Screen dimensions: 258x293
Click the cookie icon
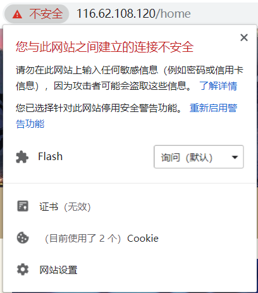tap(23, 238)
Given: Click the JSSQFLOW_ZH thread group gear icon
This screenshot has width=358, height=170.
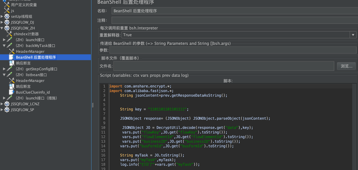Looking at the screenshot, I should click(x=7, y=28).

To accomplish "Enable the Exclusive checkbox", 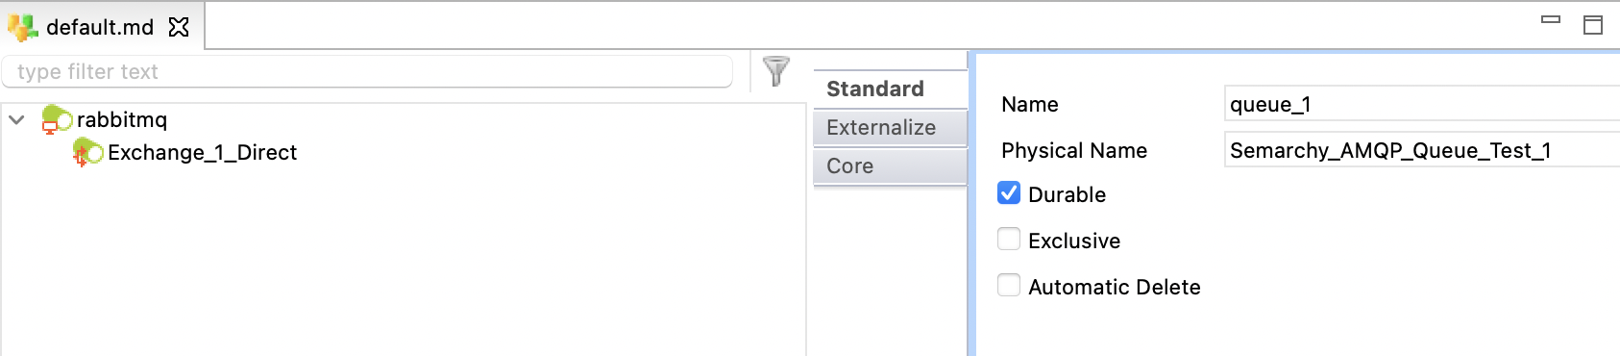I will click(x=1009, y=239).
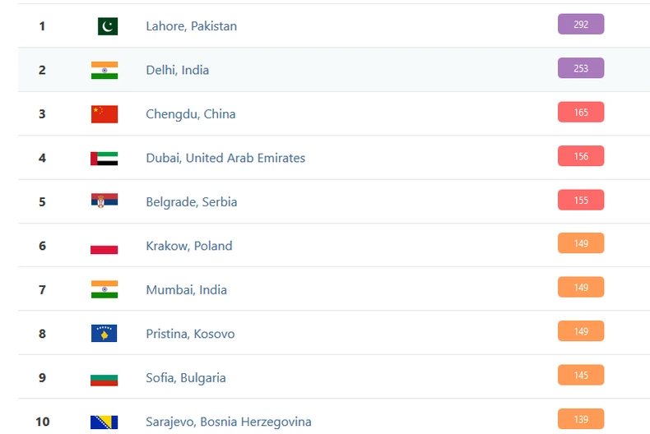
Task: Click the Serbia flag icon
Action: (x=104, y=201)
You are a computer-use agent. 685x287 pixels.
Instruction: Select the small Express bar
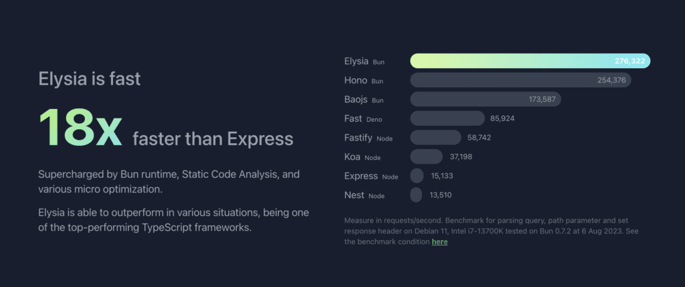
****************************************
Instructions to follow:
Begin with the line containing "You are a computer-use agent. 685x287 pixels." and end with the last line of the entries above. Copy those lines exactly, both ends included, and drop every picture.

Problem solution:
You are a computer-use agent. 685x287 pixels.
Instruction: Select the small Express bar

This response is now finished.